== Segment start ==
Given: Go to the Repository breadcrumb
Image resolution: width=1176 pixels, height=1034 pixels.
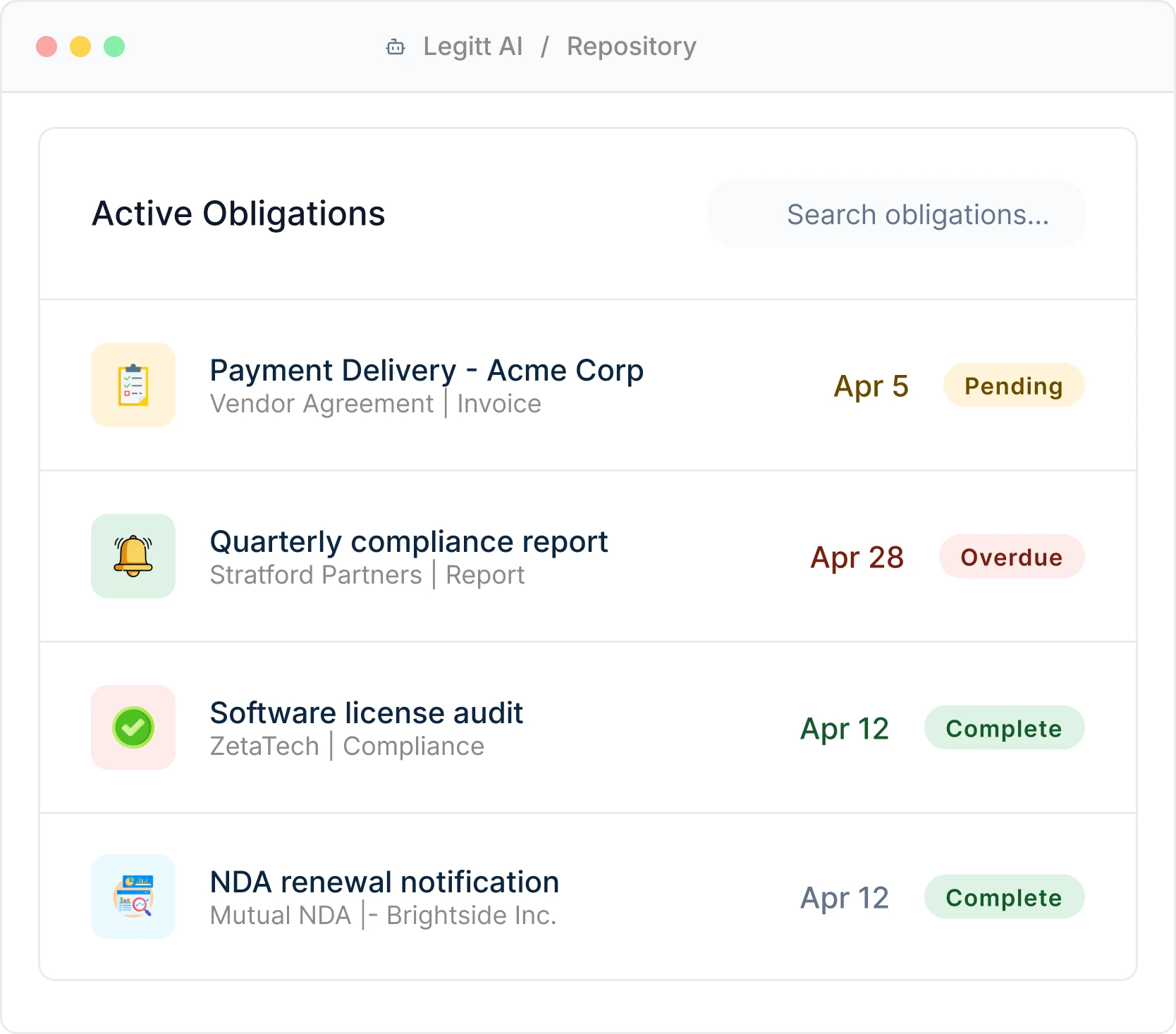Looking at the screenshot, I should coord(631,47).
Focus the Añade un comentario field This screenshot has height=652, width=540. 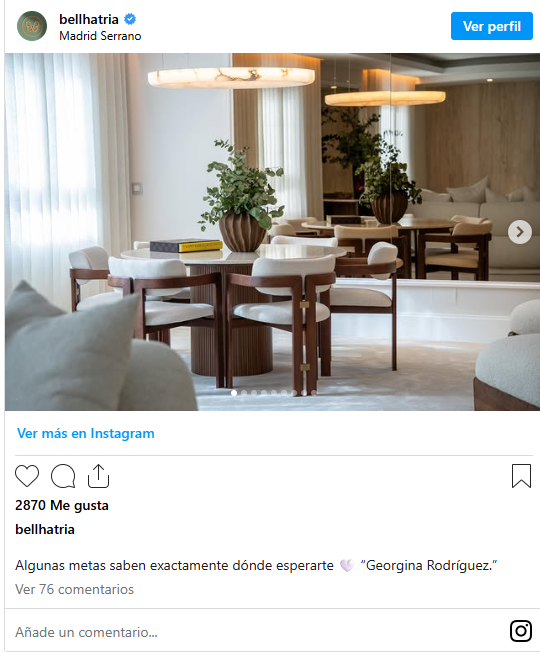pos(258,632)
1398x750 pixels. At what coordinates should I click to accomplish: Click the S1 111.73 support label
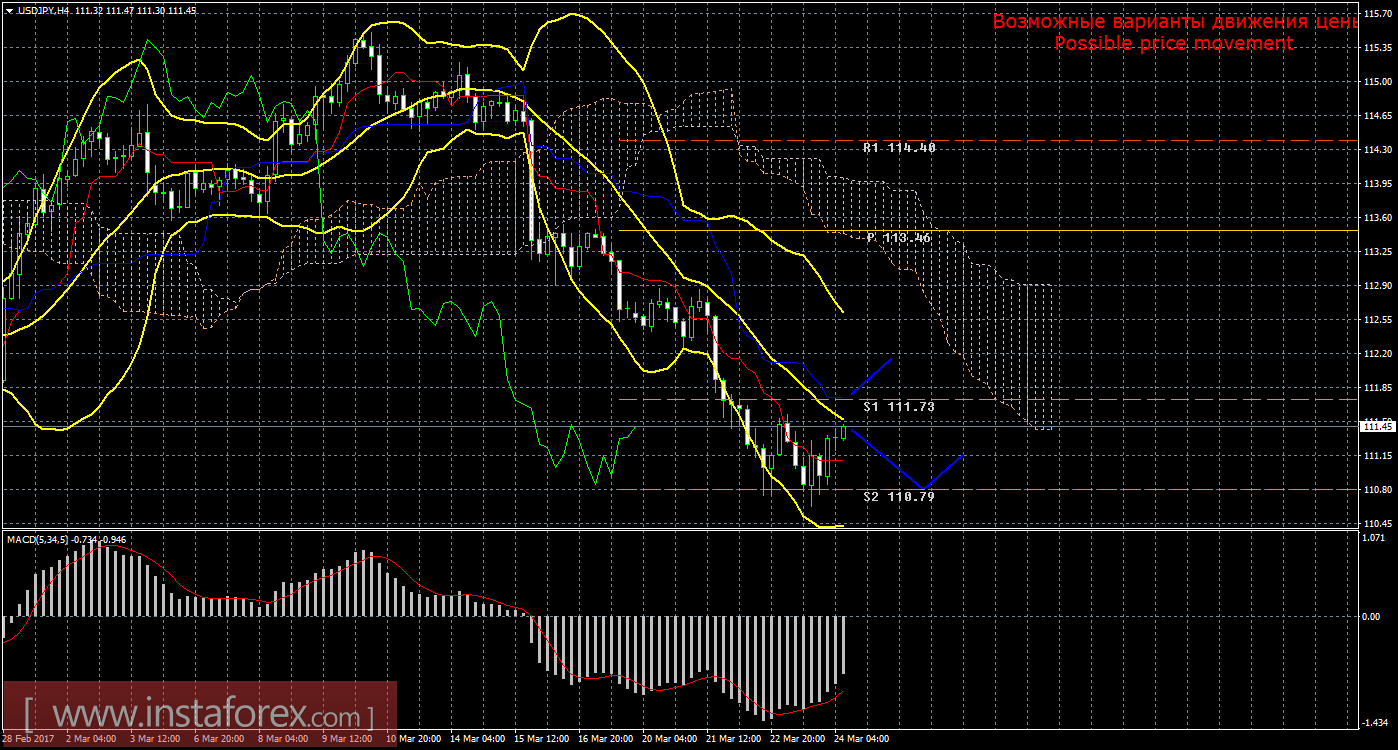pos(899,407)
== Segment end ==
▶ What the exercise asks
The range to print runs from the line with "1398x750 pixels. At" through the last line of the entries, both included; keep it exact and skip the pictures.

▶ Solution for this exercise
1398x750 pixels. At what coordinates should I click to accomplish: Click the S1 111.73 support label
pos(899,407)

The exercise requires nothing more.